======== DOCUMENT PASSAGE

I'm here. Home. Mumbai i.e. It was necessary to specify because just a few days ago I was looking for something in my suitcase and said that I had forgotten it at home (i.e. America) - My mom's face changed colors and dropped her smile when she realized what I had said. "HOME?" she said with that scary arched eyebrow.
It feels weird though, I dint just fit back in like nothing had changed. I dint just pick up from where I left off. Mumbai has moved on without me, its swelling burgeoning population and traffic woes and me-first attitude has left me behind a little bit. My friends are the same in some regards, I see the same light hearted attitude, the same childish jokes and taking each others cases, albeit with a slightly somber vein - everyone's looking to get hitched. The one's who are seeing someone are getting married (I'm attending two weddings this month) and the one's who are not are really really wired up about finding someone. I feel slightly disconnected from them too, in a way. Last night at a dinner party, I was the ONLY single person in a room of 6 couples. [ Dear Bridget Jones, I NOW understand your pain ]
But most of all, I feel like I've drifted away from me. Gone is that girl who woke up bubbling with conversation and ready to get going to meet a ton of people that day, and here is a girl who wakes up and wants to have her tea quietly reading the newspaper for the first hour of the day. I didn't realize how used to myself I had gotten, and while I'm still a very people's person my definition of 'space' has altered significantly. While a few years ago it would be those few minutes in the day when I'd steal some time off, now its my mornings and my evenings before I wake up and before I get into bed. Here is a person who is still as big as extrovert as she used to be, maybe more, but who now gets her energy from intraversion. That time when I get back home everyday to my big clean room and just space out? That's recharging time. Which I dont get here AT ALL.
Watching TV, Surfing the internet, reading the paper are all activities which are freely interrupted by people and questions and phone calls and mom and dad and I've realized I need that space. It scares me a little.. the implications of this. How will this translate into married life? What if I ever have to move home?

================
======== AVAILABLE DATA

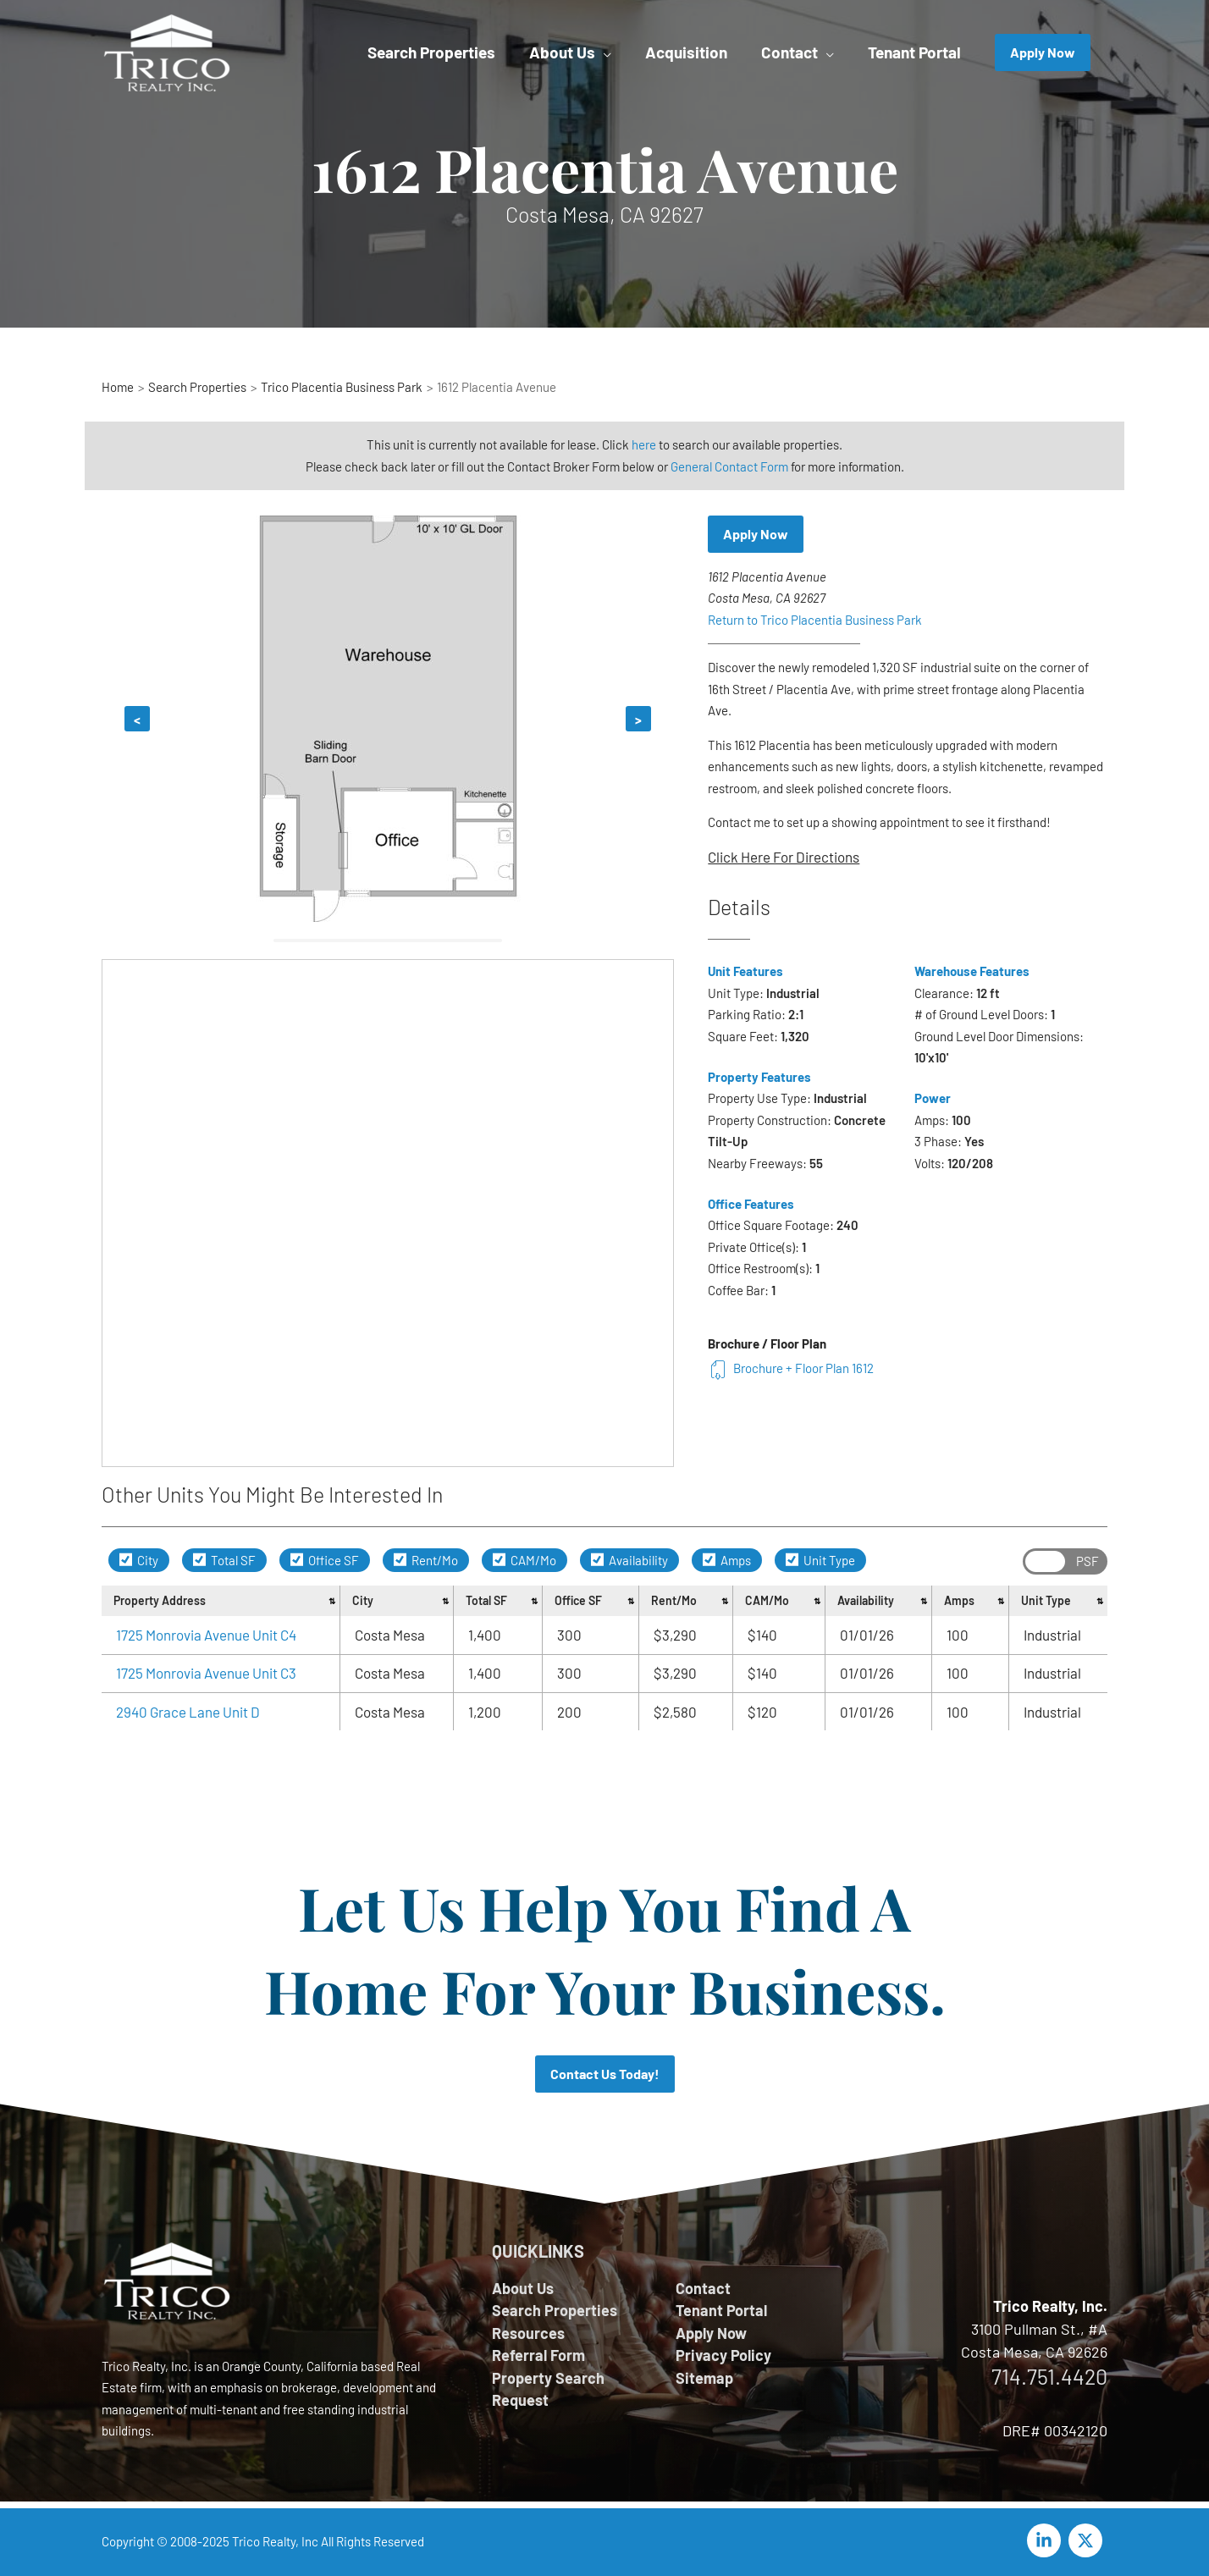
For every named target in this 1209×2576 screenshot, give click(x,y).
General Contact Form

================

# THINGS TO DO
1: Answer these questions about the blog post on returning to Mumbai:
(a) How many weddings is the writer attending this month?
(b) How many couples were in the room at last night's dinner party?
(c) What does the writer now want to do during the first hour of the day?
2: Transcribe the blog post on returning to Mumbai word for word, starting at "I'm here. Home." and continuing up to and including "scary arched eyebrow.".

# TASK-BY-TASK RESULTS
1:
(a) Two.
(b) Six.
(c) Have tea quietly while reading the newspaper.

2:
I'm here. Home. Mumbai i.e. It was necessary to specify because just a few days ago I was looking for something in my suitcase and said that I had forgotten it at home (i.e. America) - My mom's face changed colors and dropped her smile when she realized what I had said. "HOME?" she said with that scary arched eyebrow.